HR Management & Compliance, Talent

Training Exercises for Developing Servant Leaders–or Any Leaders

Servant leaders focus primarily on the growth and well-being of the employees they manage, as well as the communities to which they belong.1 They place emphasis on serving others and contributing to the overall success of groups.
Here are some training exercises you can use to develop servant leaders in your organization:

Magic Carpet Ride

Divide a group of trainees in to teams of six or eight. Have each team stand on a tarp. Place all tarps about 1 to 2 feet apart from one another. Make sure the tarps aren’t touching one another or near any external objects that team members can reach.
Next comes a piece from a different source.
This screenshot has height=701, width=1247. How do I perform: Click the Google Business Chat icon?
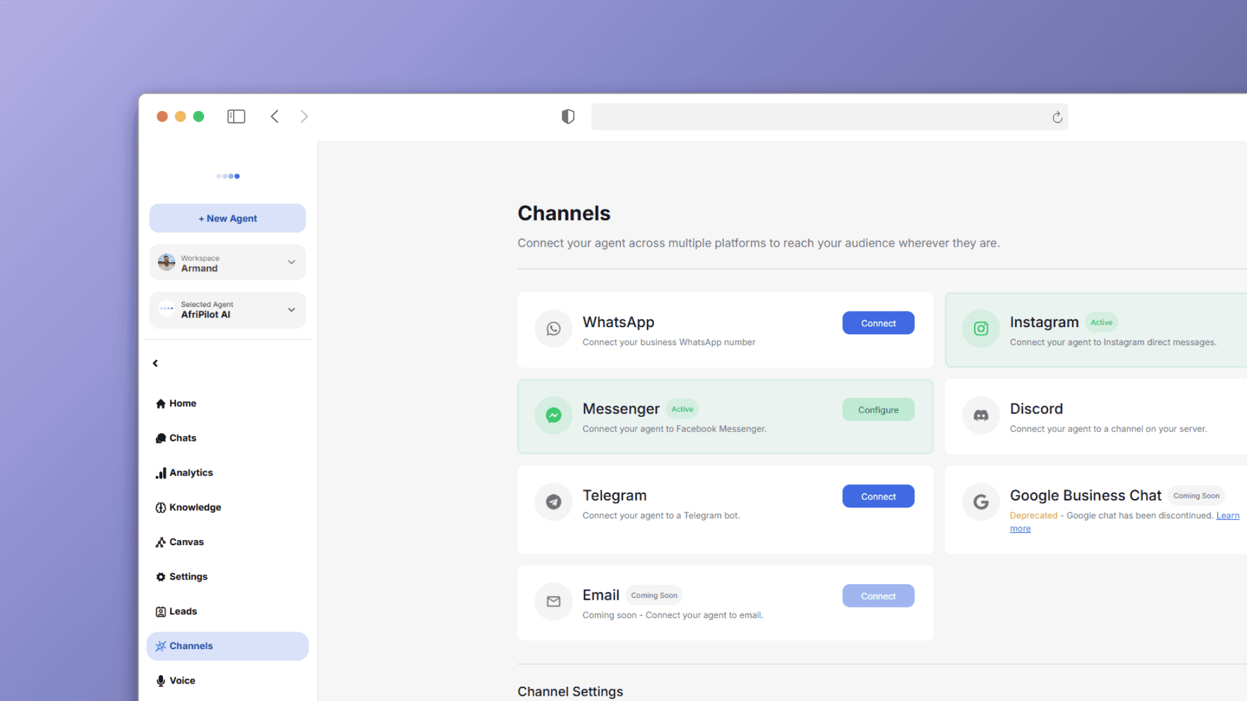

Then instruct each team to turn the tarp they’re standing on around without their hands or feet touching the ground around the tarp.
To successfully complete this exercise, teams will have to share their tarps with one another. The goal is to have teams learn how to serve one another so they can achieve their greater goals together, opposed to only one team hurrying up to win.

Discovering a Dollar Treasure

Have trainees work together in groups of three to five people. Hand each group a piece of paper and a pen. Then ask them to brainstorm responses to the question, “What is the best thing you can buy for a dollar?” Then after 10 minutes or so of brainstorming, have each group share their responses.
At first, participants will think of items to get at the local dollar store, and then they’ll think of ways to buy something inexpensive to sell for more to turn a profit. But after more discussion, they will eventually think of ways they can use the dollar to serve others. The point of this exercise is for participants to learn the value of serving others and that it doesn’t cost much but has great value and great return.

Discussing Examples of Leaders

First have your class of trainees brainstorm and name the richest people in the world, the most successful people on Wall Street, players who won the most recent Super Bowl, and famous leaders in government. Next, have them talk about and list teachers, mentors, friends, and others who have helped them reach their personal and professional goals.
The purpose of this exercise is for participants to realize that the true leaders who change lives are typically those in our everyday lives, those who are caring and make time for us. They are people who serve others. They are not those famous individuals whom we see on television and in magazines.
Use the exercises listed above to jump-start your next servant leadership training session or seminar.

  1. Robert K. Greenleaf Center for Servant Leadership. “The Servant as Leader,” Accessed 1/28/2018.